Work instructions ▸
1 - Please summarize the biography of David Hunter in two sentences.
2 - Resume the biography of David Hunter, picking up right after its final sentence.
Text passage START
David John Hunter is an Australian epidemiologist and a former professor in Harvard University's departments of Epidemiology and Nutrition. Hunter was associate epidemiologist, Channing Laboratory, Brigham And Women's Hospital, where he was involved with the programs in breast cancer, cancer epidemiology, and cancer genetics research teams.  Hunter holds a public health position at University of Oxford, where he leads a collaborative project between Oxford and the Harvard Chan School.

Early life and education
David Hunter was born in London, England and while an infant moved with his family to Sydney, Australia, where he later earned his medical degree (MBBS) in 1982.  He then moved to the United States for graduate study at the Harvard School of Public Health, where he earned both a master's degree (MPH, 1985) and a doctorate (ScD, 1988) in public health.

Career
Hunter was Acting Dean of the Faculty and before that Dean for Academic Affairs at the Harvard T.H. Chan School of Public Health in Boston, and Vincent L. Gregory Professor in Cancer Prevention, Emeritus.
Text passage END
Given information START
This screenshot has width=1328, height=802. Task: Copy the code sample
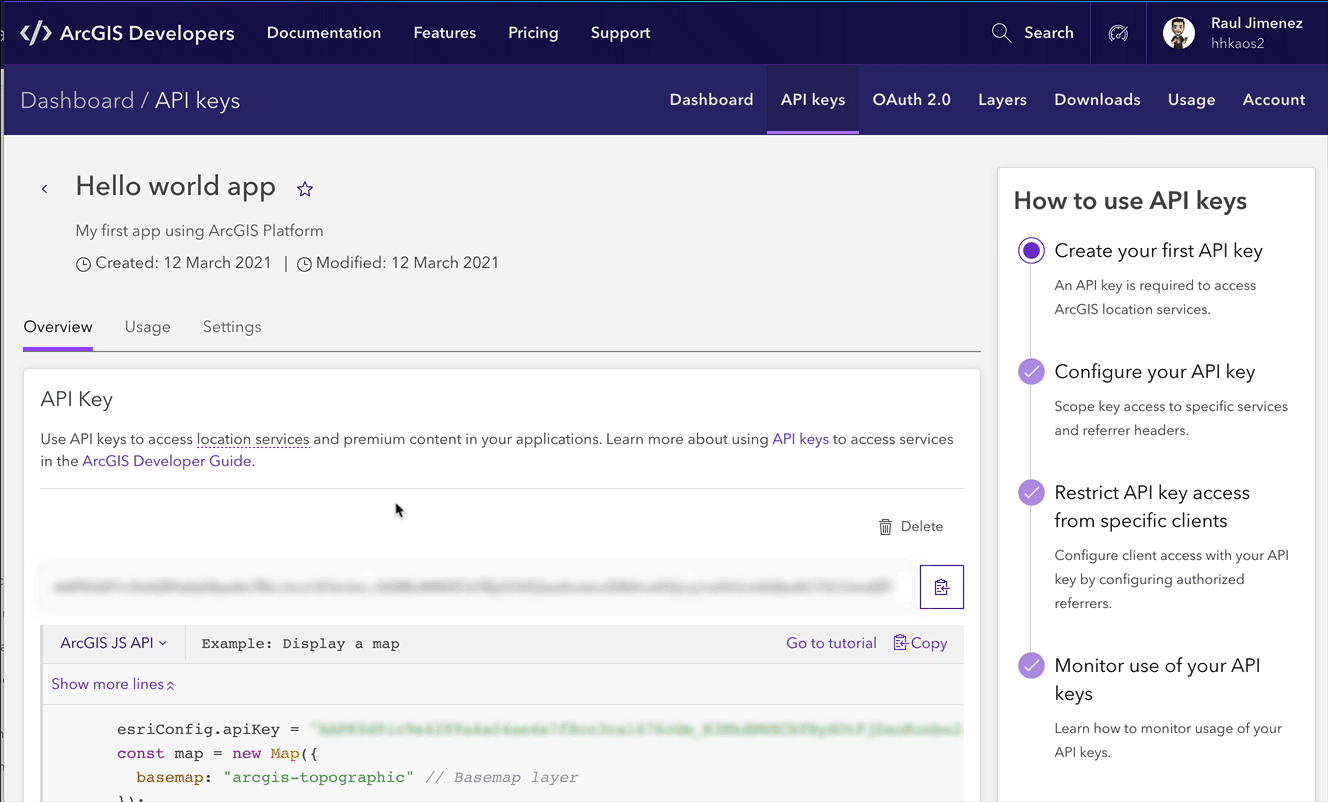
Given information END
Exercise responses ▸
1 - David John Hunter is an Australian epidemiologist who was born in London, moved to Sydney as an infant, earned his medical degree there in 1982, and then earned an MPH and an ScD at the Harvard School of Public Health. A former professor in Harvard's departments of Epidemiology and Nutrition, he served as Acting Dean of the Faculty and as Dean for Academic Affairs at the Harvard T.H. Chan School of Public Health, and he now holds a public health position at the University of Oxford, where he leads a collaborative project between Oxford and the Harvard Chan School.

2 -
Research

Hunter's principal career research interests are the etiology of various cancers, particularly breast, colorectal, and skin cancers, and prostate cancer in men.  He has been an investigator on the Nurses' Health Study, a long-running cohort of 121,000 U.S. women, and was project director for the Nurses’ Health Study II, a cohort of 116,000 women followed since 1989. His focus is on genetic susceptibility to these cancers, and gene-environment interactions. This work was originally based in subcohorts of the Nurses Health Study and the Health Professionals Follow-up Study of approximately 33,000 women and 18,000 men who have given a blood sample that can be used for DNA analysis.

Cancer Consortia

Until 2012, Hunter was co-chair of the NCI Breast and Prostate Cancer Cohort Consortium and co-director of the NCI Cancer Genetic Markers of Susceptibility (CGEMS) Special Initiative.  They became members of large collaborative consortia in order to obtain the necessarily large sample sizes and to assess consistency of results across studies.

HIV research and global health

In the 1980s and 1990s, he collaborated with investigators in Kenya and Tanzania on early studies of HIV transmission, and subsequently he collaborated on studies of nutritional aspects of AIDS progression as they relate to child survival in affected populations. He currently co-edits a series of articles on global health which are being published in the New England Journal of Medicine, for which he also serves as a statistical consultant.

Publications
 January 26, 2015, Most cancers not just "bad luck"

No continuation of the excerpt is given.